Märchen, Schwänke, Helden- und Liebesgeschichten

Rezension von Oliver Kotowski

 

Rezension:

Ein Bektaşi wurde gefragt: "Warum ist die Welt eigentlich so bergig und buckelig und nicht einfach ganz eben?" Darauf der Bektaşi: "Sie wurde in sieben Tagen erschaffen, was kann man da schon erwarten?"

 

Im Reich der Schlangenkönigin. Märchen, Schwänke, Helden- und Liebesgeschichten ist eine Sammlung von volkstümlichen Geschichten aus der Türkei. Die Herausgeber Erika Glassen und Hasan Özdemir haben insgesamt dreiundfünfzig Geschichten und Tekerleme zusammengestellt. Einige der Geschichten sind allerdings ausgesprochen kurz wie etwa die obrige Bektaşi-Geschichte; die Geschichten variieren in der Länge zwischen wenigen Zeilen und über vierzig Seiten. Gemein ist ihnen allen ein leicht zugänglicher Stil; die Geschichten wurden oftmals lange Zeit mündlich weitergegeben, bevor sie verschriftlicht wurden, und so sind sie sprachlich eher schlicht. Einzelne Geschichten weisen sogar noch typische Wendungen als Reste dieser Erzähltradition auf. Die Herausgeber haben sie in sieben grobe Abschnitte unterteilt: Tekerleme, Volksromane, Meddâh-Erzählung, Märchen, Unheimliche Geschichten und Sagen, Volkstümliche religiöse Überlieferungen und Humoresken. Die Geschichten stammen, wie gesagt, aus dem Türkischen; ihre Wurzeln reichen zum Teil jedoch tiefer: Einiges leitet sich indirekt von der Tora ab, anderes von christlichen Erzählungen aus dem kleinasiatischen Raum, anderes von dem Koran, der Textsammlung Tausendundeine Nacht und dergleichen mehr. Nun jedoch zu den Werken im Einzelnen:

 

Den Anfang machen drei Tekerleme. Tekerleme sind eine Art von Nonsense-Gedichten, die die Widersprüche der menschlichen Welt spiegeln. Sie zeigen zweierlei: Zum einen ist der Sprachfluss fremd, es fällt schwer hierin Verse zu erkennen, und zum anderen, dass groteske Widersprüche anscheinend universell komisch sein können.

 

Es folgen acht Volksromane. Der erste dürfte vom Stoff her einigermaßen bekannt sein: Die Schlangenkönigin Şahmeran. Protagonist ist der Tunichtgut Camsap. Er stammt zwar aus guter Familie, doch bringt er es zunächst zu nicht mehr als zum Holzsammler. Er hat Glück im Unglück und stößt auf ein geheimes Honiglager, das er mit seinen Bekannten plündert. Diese sperren ihn aber darin ein, um nicht teilen zu müssen. Dann stößt er auf Şahmeran, die Königin aller Schlangen und Drachen. Ihr gehört das Honiglager. Die Geschichte ist natürlich eine Variante des Stoffs, den man als Die Erzählung der Schlangenkönigin aus Tausendundeine Nacht kennen kann; die hier abgedruckte Variante fällt allerdings um einiges kürzer aus.

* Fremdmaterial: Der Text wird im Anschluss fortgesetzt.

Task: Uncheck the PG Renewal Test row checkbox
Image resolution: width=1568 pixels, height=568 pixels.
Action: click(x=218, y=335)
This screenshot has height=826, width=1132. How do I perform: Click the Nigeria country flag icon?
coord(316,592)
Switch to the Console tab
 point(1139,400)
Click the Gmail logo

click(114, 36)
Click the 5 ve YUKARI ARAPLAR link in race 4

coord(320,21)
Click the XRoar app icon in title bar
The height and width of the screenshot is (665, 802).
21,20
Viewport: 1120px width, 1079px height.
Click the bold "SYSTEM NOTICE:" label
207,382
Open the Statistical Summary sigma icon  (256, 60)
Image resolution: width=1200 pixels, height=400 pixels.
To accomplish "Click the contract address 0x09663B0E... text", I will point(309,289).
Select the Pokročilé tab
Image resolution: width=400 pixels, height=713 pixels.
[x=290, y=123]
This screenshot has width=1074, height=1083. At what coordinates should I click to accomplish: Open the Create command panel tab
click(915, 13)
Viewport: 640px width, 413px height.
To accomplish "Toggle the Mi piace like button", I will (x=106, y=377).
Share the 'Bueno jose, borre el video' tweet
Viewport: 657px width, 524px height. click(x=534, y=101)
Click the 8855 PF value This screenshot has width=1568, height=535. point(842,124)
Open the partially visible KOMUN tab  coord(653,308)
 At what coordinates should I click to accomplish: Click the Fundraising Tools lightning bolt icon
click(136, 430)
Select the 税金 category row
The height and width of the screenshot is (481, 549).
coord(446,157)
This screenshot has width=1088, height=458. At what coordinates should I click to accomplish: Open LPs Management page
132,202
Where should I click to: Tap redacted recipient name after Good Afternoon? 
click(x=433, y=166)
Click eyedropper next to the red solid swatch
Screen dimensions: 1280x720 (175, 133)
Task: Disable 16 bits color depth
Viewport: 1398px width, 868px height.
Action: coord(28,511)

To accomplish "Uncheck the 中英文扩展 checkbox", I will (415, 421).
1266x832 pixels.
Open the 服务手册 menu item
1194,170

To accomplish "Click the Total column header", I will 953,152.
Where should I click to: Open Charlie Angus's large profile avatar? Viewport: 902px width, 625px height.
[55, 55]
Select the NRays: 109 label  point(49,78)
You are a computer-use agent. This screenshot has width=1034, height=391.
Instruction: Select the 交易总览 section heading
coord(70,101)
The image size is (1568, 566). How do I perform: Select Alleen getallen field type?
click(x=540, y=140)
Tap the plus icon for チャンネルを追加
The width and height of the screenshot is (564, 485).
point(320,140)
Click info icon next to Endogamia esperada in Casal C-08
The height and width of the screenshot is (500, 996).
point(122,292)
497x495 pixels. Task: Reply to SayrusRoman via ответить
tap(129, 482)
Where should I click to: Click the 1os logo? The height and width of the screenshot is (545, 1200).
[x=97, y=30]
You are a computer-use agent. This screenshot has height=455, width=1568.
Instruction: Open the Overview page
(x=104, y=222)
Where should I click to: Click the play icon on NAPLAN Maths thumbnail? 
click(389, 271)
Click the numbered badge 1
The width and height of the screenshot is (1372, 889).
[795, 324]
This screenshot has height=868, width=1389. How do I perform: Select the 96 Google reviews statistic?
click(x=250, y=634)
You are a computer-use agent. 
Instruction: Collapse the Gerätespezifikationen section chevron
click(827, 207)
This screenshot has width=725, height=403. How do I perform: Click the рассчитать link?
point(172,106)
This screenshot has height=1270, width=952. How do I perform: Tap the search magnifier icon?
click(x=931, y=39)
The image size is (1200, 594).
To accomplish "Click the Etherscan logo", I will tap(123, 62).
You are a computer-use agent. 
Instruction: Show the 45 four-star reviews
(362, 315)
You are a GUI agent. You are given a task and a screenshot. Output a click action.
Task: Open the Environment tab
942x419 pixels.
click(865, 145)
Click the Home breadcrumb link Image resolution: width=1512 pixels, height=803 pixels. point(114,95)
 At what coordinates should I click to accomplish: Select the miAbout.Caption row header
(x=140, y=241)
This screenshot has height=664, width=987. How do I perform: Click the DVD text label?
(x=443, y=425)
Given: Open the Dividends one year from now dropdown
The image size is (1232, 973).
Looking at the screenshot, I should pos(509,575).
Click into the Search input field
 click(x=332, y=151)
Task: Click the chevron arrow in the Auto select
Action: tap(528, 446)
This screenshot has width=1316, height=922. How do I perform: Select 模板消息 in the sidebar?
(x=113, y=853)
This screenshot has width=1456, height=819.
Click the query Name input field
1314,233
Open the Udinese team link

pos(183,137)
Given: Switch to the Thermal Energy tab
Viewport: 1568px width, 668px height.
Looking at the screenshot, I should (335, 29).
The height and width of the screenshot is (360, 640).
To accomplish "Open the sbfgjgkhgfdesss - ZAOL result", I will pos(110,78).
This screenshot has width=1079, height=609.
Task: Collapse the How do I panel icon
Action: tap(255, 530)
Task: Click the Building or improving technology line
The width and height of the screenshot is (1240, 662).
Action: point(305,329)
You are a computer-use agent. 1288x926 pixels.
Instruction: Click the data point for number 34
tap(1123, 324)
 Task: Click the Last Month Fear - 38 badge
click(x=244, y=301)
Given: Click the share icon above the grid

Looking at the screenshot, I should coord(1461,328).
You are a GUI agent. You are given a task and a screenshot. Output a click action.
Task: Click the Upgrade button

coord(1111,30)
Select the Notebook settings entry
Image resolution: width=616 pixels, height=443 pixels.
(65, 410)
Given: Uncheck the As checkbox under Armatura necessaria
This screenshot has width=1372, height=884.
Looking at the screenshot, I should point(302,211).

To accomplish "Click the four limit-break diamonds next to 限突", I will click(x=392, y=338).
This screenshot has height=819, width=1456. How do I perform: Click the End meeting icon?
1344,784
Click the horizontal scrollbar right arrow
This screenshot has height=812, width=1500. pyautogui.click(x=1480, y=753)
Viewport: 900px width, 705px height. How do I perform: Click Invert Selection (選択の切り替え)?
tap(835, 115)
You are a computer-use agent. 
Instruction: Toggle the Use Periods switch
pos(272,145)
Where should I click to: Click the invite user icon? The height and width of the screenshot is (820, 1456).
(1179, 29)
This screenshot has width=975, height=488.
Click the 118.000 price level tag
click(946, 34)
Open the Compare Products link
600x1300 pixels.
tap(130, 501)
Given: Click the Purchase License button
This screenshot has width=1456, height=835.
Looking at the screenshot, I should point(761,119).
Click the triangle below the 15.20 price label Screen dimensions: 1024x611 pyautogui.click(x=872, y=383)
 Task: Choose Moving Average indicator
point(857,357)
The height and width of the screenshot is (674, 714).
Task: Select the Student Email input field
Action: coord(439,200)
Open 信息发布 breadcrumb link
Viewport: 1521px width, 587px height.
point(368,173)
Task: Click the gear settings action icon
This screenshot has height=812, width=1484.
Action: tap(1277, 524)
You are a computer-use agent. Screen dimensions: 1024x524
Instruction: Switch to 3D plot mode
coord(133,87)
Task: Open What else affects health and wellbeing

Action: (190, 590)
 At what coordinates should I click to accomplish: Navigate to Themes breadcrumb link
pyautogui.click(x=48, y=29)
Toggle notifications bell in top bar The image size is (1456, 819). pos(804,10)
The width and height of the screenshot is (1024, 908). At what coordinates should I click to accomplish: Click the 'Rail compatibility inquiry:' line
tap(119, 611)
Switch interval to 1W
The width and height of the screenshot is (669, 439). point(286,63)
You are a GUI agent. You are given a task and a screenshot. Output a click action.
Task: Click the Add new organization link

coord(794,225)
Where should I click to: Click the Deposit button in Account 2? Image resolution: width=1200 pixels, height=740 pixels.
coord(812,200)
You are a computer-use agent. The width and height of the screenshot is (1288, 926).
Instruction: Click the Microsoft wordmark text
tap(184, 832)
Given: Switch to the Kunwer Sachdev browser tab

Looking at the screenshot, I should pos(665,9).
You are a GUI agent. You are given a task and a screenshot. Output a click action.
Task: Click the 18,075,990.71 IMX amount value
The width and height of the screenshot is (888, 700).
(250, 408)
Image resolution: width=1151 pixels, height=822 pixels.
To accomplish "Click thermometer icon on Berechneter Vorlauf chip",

Dann kommen sechs Liebesgeschichten. Yusuf und Züleyha ist recht kurz, nur dreizehn Seiten lang; der Volksroman ist also ein eher kurzer 'Roman'. Die wunderschöne Züleyha verliebt sich in einen Mann, den sie im Traum sah. Mit großem Aufwand sucht man nach dem Palast, in dem der Fremde leben soll. Als er endlich gefunden wird, stellt die Schöne erschrocken fest: Der Traummann ist nicht der Palastbesitzer, sondern dessen Sklave. Die unmögliche Liebe wird hier mit dem Josef-Stoff des Alten Testaments verknüpft, denn der Sklave Yusuf ist niemand anderes als der biblische Traumdeuter Josef. Die nächsten vier Liebesgeschichten sind einander recht ähnlich: Leyla und Mecnun, Ferhat und Şirin, Kerem und Asli, Tahir und Zühre. Sie sind wiederum zwischen sechs und dreizehn Seiten lang. Es sind jeweils Tragödien, die die unmögliche Liebe behandeln; meistens sind die Eltern des Mädchens die trennenden Faktoren, weil der Junge aus verschiedenen Gründen als Bräutigam nicht infrage kommt. Den Abschluss der Liebesgeschichten macht Derdiyok und Zülfisiya, das mit einundvierzig Seiten etwas länger ist. Derdiyok und Zülfisiya, die Kinder zweier Migranten, die wie Brüder aufgewachsen waren, verlieben sich ineinander. Da die Liebe zu einer Frau in der Öffentlichkeit nicht besungen werden darf – das ist ehrrüchig – und Derdiyok genau dieses törichterweise macht, legen die Eltern des Mädchens dem Jungen allerlei Steine in den Weg. In dieser Geschichte werden Elemente der Queste mit der der Liebesgeschichte vereint; der Held ist hier interessanterweise kein Krieger, sondern ein 'Barde'.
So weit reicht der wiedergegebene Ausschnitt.